Java Implementation:

import java.util.HashMap;
import java.util.Map;

public class SlidingWindowCounter {
    private final long windowSize; // Window size in milliseconds
    private final long limit; // Maximum requests allowed in window
    private final long subWindowSize; // Sub-window size in milliseconds
    private final Map<Long, Long> windows; // Sub-window counts (timestamp -> count)

    // Initialize window with size, limit, and sub-window granularity
    public SlidingWindowCounter(long windowSizeSeconds, long limit, int granularity) {
        this.windowSize = windowSizeSeconds * 1000;
        this.limit = limit;
        this.subWindowSize = windowSize / granularity;
        this.windows = new HashMap<>();
    }

    // Check if request is allowed, thread-safe
    public synchronized boolean allowRequest() {
        long now = System.currentTimeMillis();
        // Align current time to sub-window start
        long gridNumber = now / subWindowSize; // Sub-window index
        long currentSubWindow = gridNumber * subWindowSize; // Sub-window start time

        // Remove expired sub-windows (older than window size)
        windows.entrySet().removeIf(entry -> now - entry.getKey() * subWindowSize > windowSize);

        // Calculate total requests in sliding window (weighted estimation)
        double total = 0;
        for (Map.Entry<Long, Long> entry : windows.entrySet()) {
            long subWindowStart = entry.getKey() * subWindowSize; // Sub-window start time
            long count = entry.getValue(); // Sub-window request count
            // Calculate weight: proportion of sub-window within the window
            double weight = Math.min(1.0, (double) (windowSize - (now - subWindowStart)) / windowSize);
            total += count * weight; // Weighted count
        }

        if (total < limit) { // Within limit
            // Increment current sub-window count
            windows.merge(currentSubWindow, 1L, Long::sum);
            return true; // Allow request
        }
        return false; // Exceeds limit, deny request
    }
}

Usage Example:

SlidingWindowCounter counter = new SlidingWindowCounter(60, 10, 6); // 60 seconds, 10 requests, 6 sub-windows
for (int i = 0; i < 15; i++) {
    if (counter.allowRequest()) {
        System.out.println("Request " + i + " allowed");
    } else {
        System.out.println("Request " + i + " rejected");
    }
}

Parameter Tuning:

• Window Size: Typically 1–60 seconds, 60 seconds in the example.

• Granularity: Smaller granularity (e.g., 6 or 10) improves precision, 6 in the example (10 seconds/sub-window).
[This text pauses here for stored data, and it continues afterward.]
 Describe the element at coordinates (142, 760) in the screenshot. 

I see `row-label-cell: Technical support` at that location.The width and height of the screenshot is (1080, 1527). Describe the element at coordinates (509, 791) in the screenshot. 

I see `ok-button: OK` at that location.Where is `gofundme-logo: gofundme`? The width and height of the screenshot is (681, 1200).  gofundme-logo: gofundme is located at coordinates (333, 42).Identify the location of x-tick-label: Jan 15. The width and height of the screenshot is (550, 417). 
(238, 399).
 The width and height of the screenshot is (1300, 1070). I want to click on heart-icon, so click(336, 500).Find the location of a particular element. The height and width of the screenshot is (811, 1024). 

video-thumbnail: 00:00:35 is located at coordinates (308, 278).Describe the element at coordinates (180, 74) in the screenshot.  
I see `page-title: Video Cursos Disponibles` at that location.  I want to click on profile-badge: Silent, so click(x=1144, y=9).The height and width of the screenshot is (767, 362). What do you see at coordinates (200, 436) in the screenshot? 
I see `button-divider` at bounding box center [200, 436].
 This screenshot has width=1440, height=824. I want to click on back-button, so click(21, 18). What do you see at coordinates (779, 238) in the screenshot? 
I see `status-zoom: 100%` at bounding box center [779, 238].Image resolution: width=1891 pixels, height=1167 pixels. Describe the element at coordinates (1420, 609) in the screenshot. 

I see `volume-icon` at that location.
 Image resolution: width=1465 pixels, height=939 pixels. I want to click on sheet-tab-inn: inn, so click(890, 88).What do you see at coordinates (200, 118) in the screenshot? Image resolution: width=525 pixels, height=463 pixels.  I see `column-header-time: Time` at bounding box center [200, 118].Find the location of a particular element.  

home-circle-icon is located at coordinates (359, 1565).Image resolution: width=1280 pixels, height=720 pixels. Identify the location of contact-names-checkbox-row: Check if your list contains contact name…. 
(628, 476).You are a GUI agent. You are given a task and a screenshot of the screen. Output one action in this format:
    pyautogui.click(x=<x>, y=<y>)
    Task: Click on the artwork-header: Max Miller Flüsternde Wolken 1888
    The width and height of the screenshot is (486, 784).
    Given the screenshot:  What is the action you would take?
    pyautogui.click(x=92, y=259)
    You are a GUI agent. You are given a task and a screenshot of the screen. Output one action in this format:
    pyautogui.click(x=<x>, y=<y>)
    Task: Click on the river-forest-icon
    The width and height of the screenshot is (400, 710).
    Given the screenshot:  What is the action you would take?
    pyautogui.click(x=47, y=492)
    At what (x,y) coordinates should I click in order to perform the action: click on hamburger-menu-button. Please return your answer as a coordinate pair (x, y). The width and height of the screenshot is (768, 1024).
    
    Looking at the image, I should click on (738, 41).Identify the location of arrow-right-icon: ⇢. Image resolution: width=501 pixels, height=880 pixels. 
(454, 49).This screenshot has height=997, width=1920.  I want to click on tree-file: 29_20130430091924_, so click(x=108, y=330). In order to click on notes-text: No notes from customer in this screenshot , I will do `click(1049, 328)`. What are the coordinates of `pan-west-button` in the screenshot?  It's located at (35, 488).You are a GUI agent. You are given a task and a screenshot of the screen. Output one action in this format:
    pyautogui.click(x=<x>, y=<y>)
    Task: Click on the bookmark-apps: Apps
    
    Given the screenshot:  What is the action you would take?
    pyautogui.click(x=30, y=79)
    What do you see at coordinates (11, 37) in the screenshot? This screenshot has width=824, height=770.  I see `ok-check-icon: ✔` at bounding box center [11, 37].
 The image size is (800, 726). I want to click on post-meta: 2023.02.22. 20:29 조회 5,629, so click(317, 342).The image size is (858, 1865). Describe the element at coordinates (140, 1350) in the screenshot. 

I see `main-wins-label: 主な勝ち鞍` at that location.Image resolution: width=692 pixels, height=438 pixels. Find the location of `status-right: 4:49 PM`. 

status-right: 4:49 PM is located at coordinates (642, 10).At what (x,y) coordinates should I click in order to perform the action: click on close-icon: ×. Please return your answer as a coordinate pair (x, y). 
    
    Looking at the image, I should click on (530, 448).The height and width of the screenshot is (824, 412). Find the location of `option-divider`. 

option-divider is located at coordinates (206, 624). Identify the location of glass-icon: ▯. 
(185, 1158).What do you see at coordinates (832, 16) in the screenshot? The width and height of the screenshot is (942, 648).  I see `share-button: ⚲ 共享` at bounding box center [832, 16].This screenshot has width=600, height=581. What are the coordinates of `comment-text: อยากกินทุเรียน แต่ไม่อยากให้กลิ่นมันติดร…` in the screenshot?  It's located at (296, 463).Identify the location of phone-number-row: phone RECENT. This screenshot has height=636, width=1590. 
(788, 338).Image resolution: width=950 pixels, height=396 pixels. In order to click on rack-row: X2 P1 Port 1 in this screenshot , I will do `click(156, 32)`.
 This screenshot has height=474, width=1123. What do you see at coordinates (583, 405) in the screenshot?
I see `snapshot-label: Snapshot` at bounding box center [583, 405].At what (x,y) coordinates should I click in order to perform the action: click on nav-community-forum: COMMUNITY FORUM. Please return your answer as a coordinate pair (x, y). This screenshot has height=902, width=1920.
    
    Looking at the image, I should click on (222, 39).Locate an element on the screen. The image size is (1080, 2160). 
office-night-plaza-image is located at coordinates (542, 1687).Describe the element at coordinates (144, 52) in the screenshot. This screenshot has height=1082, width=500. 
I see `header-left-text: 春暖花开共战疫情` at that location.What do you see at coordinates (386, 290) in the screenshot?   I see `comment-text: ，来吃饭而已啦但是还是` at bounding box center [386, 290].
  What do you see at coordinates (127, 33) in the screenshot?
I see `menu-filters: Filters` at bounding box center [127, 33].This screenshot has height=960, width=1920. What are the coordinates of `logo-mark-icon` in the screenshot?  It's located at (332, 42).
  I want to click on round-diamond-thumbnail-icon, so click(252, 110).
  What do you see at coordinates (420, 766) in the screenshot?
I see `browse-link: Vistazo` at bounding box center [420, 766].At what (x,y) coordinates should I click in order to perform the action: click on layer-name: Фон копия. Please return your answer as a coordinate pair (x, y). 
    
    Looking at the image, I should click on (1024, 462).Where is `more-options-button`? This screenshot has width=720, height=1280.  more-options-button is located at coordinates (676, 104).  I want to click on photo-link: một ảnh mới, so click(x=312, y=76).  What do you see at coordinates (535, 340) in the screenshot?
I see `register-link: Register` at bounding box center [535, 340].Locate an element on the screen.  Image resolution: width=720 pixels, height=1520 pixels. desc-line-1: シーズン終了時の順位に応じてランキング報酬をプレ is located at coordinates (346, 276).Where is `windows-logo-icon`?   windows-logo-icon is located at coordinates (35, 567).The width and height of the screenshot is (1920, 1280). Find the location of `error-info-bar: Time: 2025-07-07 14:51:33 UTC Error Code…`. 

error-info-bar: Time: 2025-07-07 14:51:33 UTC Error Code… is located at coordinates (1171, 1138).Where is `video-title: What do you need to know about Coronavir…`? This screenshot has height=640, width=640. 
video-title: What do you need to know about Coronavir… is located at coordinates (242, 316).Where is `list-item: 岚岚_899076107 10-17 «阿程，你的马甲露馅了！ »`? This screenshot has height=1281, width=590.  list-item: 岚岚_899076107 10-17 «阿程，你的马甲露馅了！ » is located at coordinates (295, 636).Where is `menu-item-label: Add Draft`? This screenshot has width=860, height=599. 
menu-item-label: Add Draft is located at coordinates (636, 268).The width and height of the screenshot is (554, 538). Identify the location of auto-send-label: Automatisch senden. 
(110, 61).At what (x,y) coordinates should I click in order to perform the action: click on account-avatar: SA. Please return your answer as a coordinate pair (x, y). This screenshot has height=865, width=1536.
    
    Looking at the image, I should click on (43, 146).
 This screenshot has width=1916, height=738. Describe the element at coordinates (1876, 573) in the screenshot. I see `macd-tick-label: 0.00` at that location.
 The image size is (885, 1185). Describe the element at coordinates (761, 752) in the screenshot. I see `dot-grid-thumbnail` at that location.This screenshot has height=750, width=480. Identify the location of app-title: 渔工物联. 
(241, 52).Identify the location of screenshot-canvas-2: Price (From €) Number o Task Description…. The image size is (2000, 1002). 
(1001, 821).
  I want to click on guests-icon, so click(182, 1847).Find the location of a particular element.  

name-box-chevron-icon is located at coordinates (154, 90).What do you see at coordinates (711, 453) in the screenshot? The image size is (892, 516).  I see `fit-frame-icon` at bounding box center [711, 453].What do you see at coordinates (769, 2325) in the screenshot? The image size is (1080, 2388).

• Limit: Set based on business needs (e.g., 10 requests/minute).

Summary

• Selection Guide:
  • Bursty Traffic: Token Bucket (handles high concurrency), Sliding Window Counter (smooths peaks).
  • Stable Rates: Leaky Bucket (ensures consistent output).
  • High Precision: Sliding Window Log (strict limiting).
  • Simple Scenarios: Fixed Window Counter (quick implementation).
• Key Considerations:
  • Token Bucket: Balances burst support with tuning challenges.
  • Leaky Bucket: Prioritizes stability but struggles with bursts and latency.
  • Fixed Window Counter: Efficient but prone to boundary issues.
  • Sliding Window Log: Precise yet resource-intensive, ideal for critical applications.
  • Sliding Window Counter: Efficient with moderate precision, suitable for balanced needs.
• Practical Recommendations:
  • Use Redis for distributed environments (e.g., Token Bucket, Fixed Window).
  • Test under high concurrency to validate rate-limiting effectiveness.
  • Monitor request rates and adjust parameters dynamically.